Eén epileptische aanval betekent nog niet dat iemand epilepsie heeft. Soms is er een duidelijke aanleiding voor de aanval en komt er nooit meer een volgende.

 We spreken over epilepsie als :

  • Iemand meerdere epileptische aanvallen heeft gehad;
  • Iemand één epileptische aanval heeft gehad en er afwijkingen te zien zijn op het EEG (hersenfilmpje) of een CT- of MRI-scan.

Welke soorten epileptische aanvallen zijn er?

Er zijn verschillende soorten aanvallen. De één valt op de grond, is bewusteloos en gaat schokken. De ander voelt een vreemde tinteling, kan niet uit zijn of haar woorden komen of staart voor zich uit. Aanvallen met vreemd verward gedrag komen ook voor. Soms kan iemand in een aanval gewoon reageren, maar vaak ook niet. Hoe een aanval eruitziet, ligt aan de plek in de hersenen waar de kortsluiting plaatsvindt en hoe de storing zich over de hersenen verspreidt.

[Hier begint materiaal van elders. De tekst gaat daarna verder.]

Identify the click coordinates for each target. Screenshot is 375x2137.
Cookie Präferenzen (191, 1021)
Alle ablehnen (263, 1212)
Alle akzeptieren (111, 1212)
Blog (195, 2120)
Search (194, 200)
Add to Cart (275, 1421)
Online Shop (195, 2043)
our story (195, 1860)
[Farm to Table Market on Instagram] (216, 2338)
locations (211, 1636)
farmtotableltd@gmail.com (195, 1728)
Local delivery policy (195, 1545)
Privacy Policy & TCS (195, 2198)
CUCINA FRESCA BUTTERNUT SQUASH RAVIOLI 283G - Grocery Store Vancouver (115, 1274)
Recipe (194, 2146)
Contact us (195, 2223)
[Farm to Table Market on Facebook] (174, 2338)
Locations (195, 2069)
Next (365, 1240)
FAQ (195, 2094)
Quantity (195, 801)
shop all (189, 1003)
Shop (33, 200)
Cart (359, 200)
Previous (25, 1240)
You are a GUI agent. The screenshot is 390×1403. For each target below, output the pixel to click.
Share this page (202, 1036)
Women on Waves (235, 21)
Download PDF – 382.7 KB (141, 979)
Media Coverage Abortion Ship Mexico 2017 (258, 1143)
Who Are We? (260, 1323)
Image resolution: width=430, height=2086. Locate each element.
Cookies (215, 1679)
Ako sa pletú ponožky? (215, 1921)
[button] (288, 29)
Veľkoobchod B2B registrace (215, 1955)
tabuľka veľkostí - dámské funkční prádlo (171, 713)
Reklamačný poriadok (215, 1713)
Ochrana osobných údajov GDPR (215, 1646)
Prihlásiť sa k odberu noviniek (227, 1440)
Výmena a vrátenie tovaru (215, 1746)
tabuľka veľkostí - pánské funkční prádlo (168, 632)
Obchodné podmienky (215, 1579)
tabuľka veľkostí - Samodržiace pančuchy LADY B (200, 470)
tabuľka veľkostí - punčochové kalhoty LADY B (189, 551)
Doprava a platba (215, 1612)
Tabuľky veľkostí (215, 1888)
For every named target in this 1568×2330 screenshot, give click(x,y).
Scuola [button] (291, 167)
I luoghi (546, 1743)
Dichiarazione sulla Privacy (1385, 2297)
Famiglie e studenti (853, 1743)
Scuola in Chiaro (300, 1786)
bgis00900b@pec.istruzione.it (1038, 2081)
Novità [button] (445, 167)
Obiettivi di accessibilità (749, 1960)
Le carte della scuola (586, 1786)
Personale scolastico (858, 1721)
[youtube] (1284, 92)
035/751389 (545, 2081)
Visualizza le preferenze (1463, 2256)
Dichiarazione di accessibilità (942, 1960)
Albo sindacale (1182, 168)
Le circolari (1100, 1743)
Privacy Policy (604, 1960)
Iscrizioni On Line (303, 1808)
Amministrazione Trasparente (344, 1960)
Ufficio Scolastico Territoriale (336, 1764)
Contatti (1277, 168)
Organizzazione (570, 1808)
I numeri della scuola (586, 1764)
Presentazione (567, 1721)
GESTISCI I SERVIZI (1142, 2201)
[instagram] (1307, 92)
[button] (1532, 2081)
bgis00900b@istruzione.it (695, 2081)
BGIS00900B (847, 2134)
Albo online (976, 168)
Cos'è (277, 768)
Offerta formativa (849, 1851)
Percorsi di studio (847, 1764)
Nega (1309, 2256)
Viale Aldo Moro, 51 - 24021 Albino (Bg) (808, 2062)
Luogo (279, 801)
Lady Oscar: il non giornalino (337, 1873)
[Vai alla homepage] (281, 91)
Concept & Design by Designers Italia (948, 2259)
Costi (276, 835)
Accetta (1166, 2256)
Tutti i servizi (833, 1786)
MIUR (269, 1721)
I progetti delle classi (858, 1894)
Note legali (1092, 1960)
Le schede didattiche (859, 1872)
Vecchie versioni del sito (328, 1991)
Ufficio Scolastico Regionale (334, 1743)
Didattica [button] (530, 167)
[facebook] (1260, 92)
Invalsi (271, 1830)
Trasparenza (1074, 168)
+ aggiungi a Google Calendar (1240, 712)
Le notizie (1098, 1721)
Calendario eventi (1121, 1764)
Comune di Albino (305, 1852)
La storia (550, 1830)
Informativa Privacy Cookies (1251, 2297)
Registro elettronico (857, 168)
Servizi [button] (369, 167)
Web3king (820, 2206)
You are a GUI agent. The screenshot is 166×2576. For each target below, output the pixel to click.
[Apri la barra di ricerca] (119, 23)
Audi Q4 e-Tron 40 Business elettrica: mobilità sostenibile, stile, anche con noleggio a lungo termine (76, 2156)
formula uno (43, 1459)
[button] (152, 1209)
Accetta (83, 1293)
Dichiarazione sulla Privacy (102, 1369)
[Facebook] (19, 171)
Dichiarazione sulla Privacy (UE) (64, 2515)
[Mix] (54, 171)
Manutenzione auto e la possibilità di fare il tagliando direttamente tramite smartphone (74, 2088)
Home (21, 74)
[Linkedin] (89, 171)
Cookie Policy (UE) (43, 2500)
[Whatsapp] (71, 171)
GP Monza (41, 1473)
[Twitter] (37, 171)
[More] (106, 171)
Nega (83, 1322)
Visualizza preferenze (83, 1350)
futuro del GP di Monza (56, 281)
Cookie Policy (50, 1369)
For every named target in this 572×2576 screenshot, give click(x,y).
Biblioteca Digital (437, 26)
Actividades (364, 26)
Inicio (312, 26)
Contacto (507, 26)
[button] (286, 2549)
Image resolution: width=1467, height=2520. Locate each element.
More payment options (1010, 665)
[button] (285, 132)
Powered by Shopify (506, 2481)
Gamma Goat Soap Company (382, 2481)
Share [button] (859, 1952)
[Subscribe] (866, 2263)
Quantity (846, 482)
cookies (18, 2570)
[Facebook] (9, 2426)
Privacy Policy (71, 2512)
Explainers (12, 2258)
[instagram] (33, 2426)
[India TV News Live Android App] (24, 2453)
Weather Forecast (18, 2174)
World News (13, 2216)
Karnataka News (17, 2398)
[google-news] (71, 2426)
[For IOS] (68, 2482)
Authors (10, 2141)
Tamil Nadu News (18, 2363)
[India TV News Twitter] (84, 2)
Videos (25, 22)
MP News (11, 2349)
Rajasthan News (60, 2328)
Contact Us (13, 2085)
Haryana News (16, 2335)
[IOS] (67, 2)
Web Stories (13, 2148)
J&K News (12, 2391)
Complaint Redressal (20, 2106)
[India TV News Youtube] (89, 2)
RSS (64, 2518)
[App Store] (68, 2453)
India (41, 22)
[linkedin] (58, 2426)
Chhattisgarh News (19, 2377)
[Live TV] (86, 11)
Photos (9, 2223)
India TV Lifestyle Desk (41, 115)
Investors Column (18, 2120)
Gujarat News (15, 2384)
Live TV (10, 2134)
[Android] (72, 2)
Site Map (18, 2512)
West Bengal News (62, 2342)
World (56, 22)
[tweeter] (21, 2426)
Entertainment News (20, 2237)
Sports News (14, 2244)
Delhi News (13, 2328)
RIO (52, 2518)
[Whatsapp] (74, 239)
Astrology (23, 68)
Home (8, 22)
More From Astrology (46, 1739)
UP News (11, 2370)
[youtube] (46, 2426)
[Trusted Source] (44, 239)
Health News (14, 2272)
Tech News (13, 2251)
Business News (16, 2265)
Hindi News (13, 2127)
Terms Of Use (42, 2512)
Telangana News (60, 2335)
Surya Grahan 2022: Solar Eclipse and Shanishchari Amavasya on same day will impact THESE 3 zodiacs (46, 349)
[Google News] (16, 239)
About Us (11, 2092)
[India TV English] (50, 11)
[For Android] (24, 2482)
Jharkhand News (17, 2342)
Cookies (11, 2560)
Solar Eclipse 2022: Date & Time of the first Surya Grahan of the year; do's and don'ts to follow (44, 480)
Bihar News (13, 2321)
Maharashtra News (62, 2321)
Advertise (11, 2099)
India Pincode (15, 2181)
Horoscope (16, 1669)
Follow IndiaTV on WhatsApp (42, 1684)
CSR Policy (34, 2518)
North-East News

Meestal duren aanvallen maar kort, een paar seconden of minuten. Soms duren ze langer. Dat verschilt per persoon en per aanval. Ook het herstel na een aanval is niet altijd hetzelfde. De één is na een aanval vrijwel meteen de oude, de ander heeft tijd nodig om zich weer goed te voelen.

Er bestaan focale en gegeneraliseerde epileptische aanvallen. Bij een focale aanval start de aanval op één plek in de hersenen. Bij deze aanvallen kun je wel of niet bij bewustzijn zijn.  De rest van de hersenen functioneert op dat moment normaal. Bij gegeneraliseerde aanvallen start de epileptische activiteit in beide hersenhelften tegelijk. Deze aanval gebeurt vaak plotseling zonder waarschuwing. De meest bekende en meest voorkomende gegeneraliseerde aanval bij volwassenen is een tonisch clonische aanval: deze aanval begint met het verstijven van de spieren. Na het verstijven van de spieren zullen er geleidelijk aan schokken ontstaan in de armen en benen  Tijdens de aanval is de persoon niet bij bewustzijn. Er bestaan ook niet-epileptische aanvallen. Soms lijkt een aanval op epilepsie, maar is het toch iets anders. Wanneer er geen sprake is van een aanval, werken de hersenen van iemand met epilepsie meestal net zoals die van ieder ander. Er is dan niets aan hem of haar te merken.

Hoe wordt de diagnose gesteld? 

Allereerst bespreekt een arts met u wat uw klachten zijn en wat uw ziektegeschiedenis is. Aan de hand van het gesprek met de neuroloog en onderzoek stellen we vast of u epilepsie heeft. Om te kijken om wat voor type epilepsie het gaat, maken we een EEG (hersenfilmpje)  . Tijdens een EEG meten we de elektrische activiteiten van de hersenen. Daarnaast onderzoeken we wat de oorzaak is van de aanvallen, hierbij gebruiken we verschillende onderzoeksmethoden, zoals een MRI van de hersenen.  Een door omstanders gemaakt filmpje van de aanval kan ook veel informatie geven.

Een epileptische aanval kan ook uitgelokt worden door acute schade aan de hersenen. Mensen kunnen bijvoorbeeld direct na een acuut letsel aan de schedel en hersenen bij een val of ongeluk, beroerte of hersenvliesontsteking een epileptische aanval krijgen. Deze uitgelokte aanvallen onderscheiden we van de chronische ziekte epilepsie.

Welke behandelingen zijn er bij epilepsie?

Er worden verschillende methoden gebruikt om epilepsie te behandelen. De meeste patiënten worden behandeld met medicijnen. Bij epilepsie proberen we de aanvallen te voorkomen door de hersencellen minder gevoelig te maken voor prikkels. Dit kan met medicijnen, de zogenaamde anti-epileptica. De keuze voor een bepaald medicijn hangt af van het type aanvallen, het soort epilepsie en de onderliggende oorzaak. Wanneer medicatie niet goed aanslaat, spreken we van refractaire epilepsie.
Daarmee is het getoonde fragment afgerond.